---------- Text block ----------

That story reports that Canada’s already imperfect health care system went into renal failure as a direct consequence of Trudeau’s aggressive legal immigration policy, a development that polling shows has begun to turn the generally pro-immigration Canadian population against the program.
Under Canada’s Immigration and Refugee Protection Regulations, the government can decline sick immigration applicants if their medical needs are likely to put “excessive demand” on the country’s health care system based on a certain threshold calculus. No matter. Trudeau’s government brushed aside that barrier by raising the threshold to allow more sick immigrants in.
Health care wait times are now so long that Canadians are routinely dying in emergency rooms, according to some media reporting, and a recent meeting of all 13 of Canada’s premiers unanimously agreed that health care has become the country’s top issue.
Starting in early 2022, hospitals across Canada faced significant pressure due to “a rise in the number of sick people requiring care”, the BBC reported, not naming a culprit.
Staff shortages exacerbated by high new patient volumes forced some emergency departments to temporarily close their doors. When a spate of respiratory illnesses struck children, hospital degradation was well in progress and the country was unable to treat many and ran out of medicine.
“Words like ‘crisis,’ ‘historic,’ ‘unprecedented’ have almost gone from signal to noise,” Reuters quoted Ronald Cohn, chief executive officer of The Hospital for Sick Children in Toronto, the largest children’s health center in Canada. In British Columbia, an activist group formed called BC Health Care Matters, which lists statistics that illustrate the crisis state of the national health system. It now rallies protestors to demand an end to the mass immigration program.

---------- Data section ----------

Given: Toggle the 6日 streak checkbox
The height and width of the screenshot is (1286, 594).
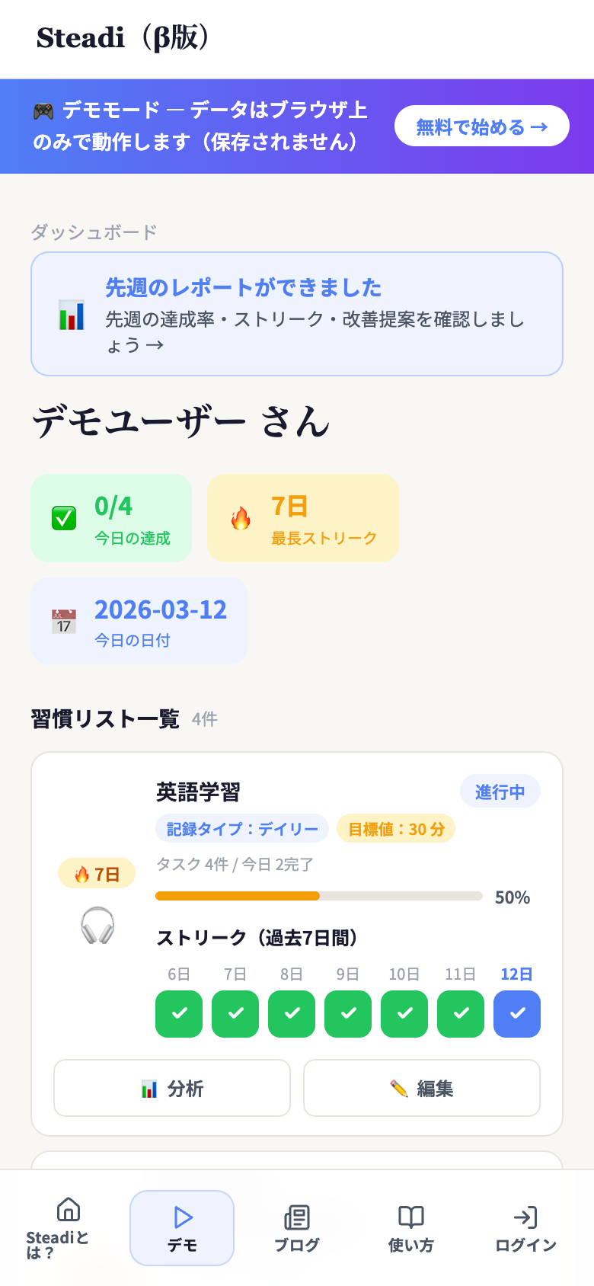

----------

Tasks to carry out:
a) In the passage on Canada's health care system, how many of Canada's premiers agreed that health care has become the country's top issue?
b) Reproduce verbatim the part of the passage on Canada's health care system starting at "Staff shortages exacerbated" and ending at "mass immigration program.".

Answers provided:
a) All 13 of Canada's premiers agreed, and they did so unanimously.

b)
Staff shortages exacerbated by high new patient volumes forced some emergency departments to temporarily close their doors. When a spate of respiratory illnesses struck children, hospital degradation was well in progress and the country was unable to treat many and ran out of medicine.
“Words like ‘crisis,’ ‘historic,’ ‘unprecedented’ have almost gone from signal to noise,” Reuters quoted Ronald Cohn, chief executive officer of The Hospital for Sick Children in Toronto, the largest children’s health center in Canada. In British Columbia, an activist group formed called BC Health Care Matters, which lists statistics that illustrate the crisis state of the national health system. It now rallies protestors to demand an end to the mass immigration program.